Penyelamat
Gadis berbibir sumbing itu tengadah di hari panas siang itu. Kepalanya yang bulat tampak bergoyang-goyang. Ia sedang menikmati es manis di bawah pohon rindang di depan kelasnya. Dedaunan johar turun menyentuh bahunya, diterbangkan angin sepoi yang datang membelai.
Jeni tèrlihat begitu menikmati tiap tetesan air dari es potong yang dijual di kantin sekolah. Beberapa gadis kecil sebayanya mendekat pula ke sana. Mereka berkumpul dan bersenda-gurau bersama.
Beberapa bocah lelaki turut pula mendekati mereka. Menggoda dan mencoba merebut es potong dari tangan mereka.
"Berikan padaku! Bentakan kasar dari mulut seorang bocah lelaki bertubuh bongsor terdengar keras bagaikan petir di siang bolong. Beberapa gadis kecil segera lari menjauh-mengamankan diri dari Dargo. Siapa yang tak tahu tabiat kasar dan egois anak itu. Jeni juga berusaha lari, namun ia kalah gesit dari Dargo.
"Mau ke mana kamu? Cepat berikan padaku!" Ia merampas es potong dari tangan Jeni. Jeni berusaha berkelit, Dargo memeluknya erat. Jeni berteriak. Teriakannya menarik perhatian Ryu yang sedang berjalan di sekitar halaman sekolah.
Napas Ryu memburu. Jeni dalam masalah pikirnya, apalagi setelah melihat Jeni dipeluk erat Dargo. Jantungnya berpacu kencang. Ia lari sekencang-kencangnya ke arah kedua anak yng sedang bergelut memperebutkan es potong tersebut.

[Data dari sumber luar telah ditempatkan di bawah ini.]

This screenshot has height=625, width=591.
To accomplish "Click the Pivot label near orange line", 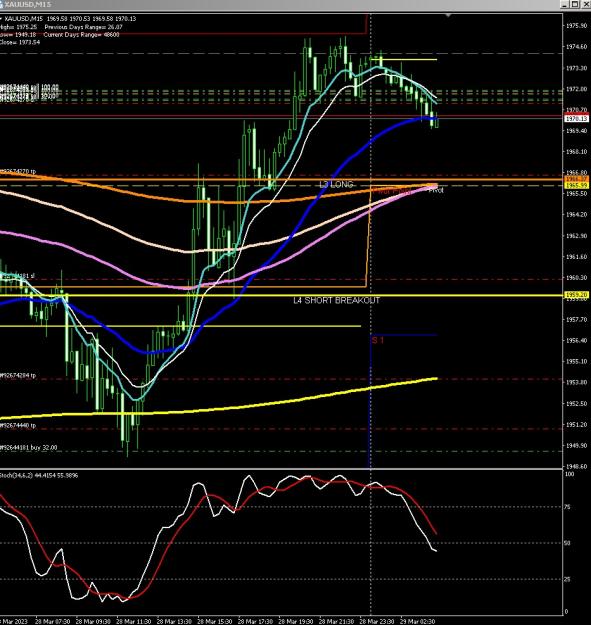I will (436, 191).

Ryu mengayunkan tongkat kayu kotor yang digenggamnya. Hantamannya mengenai sasaran. Dargo memegangi bokongnya sambil berlari kencang. Ryu menatap Jeni tanpa berkata apa-apa. Untuk sesaat Jeni yang biasanya ketakutan setiap melihat Ryu, berani menatap lelaki terbelakang itu.
Bibirnya tak sanggup mengucapkan terima kasih. Ia berharap Ryu dapat memahaminya. Suaranya tercekat di tenggorokan. Jeni cepat-cepat berlari ke arah plastik milik Ryu yang tergeletak tak jauh dari tempat mereka berdiri. Dirapikannya tumpukan plastik dan botol plastik yang berhamburan dan memberikannya kepada Ryu dengan hati-hati. Biar bagaimana pun selama bertahun-tahun Ryu adalah musuh besarnya.
Mata Ryu membulat. Ia tahu Jeni mencoba menyampaikan rasa terima kasih dengan caranya tersendiri. Ia segera bergabung dengan teman-temannya yang sedang asyik bercerita tentnaag kejadian tersebut.
"Terima kasiiiihhh," teriaknya dari kejauhan pada Ryu yang terlihat tidak peduli. Lelaki itu hanya mengibaskan tongkatnya ke kanan dan ke kiri sambil berbicara pada dirinya sendiri seperti biasa.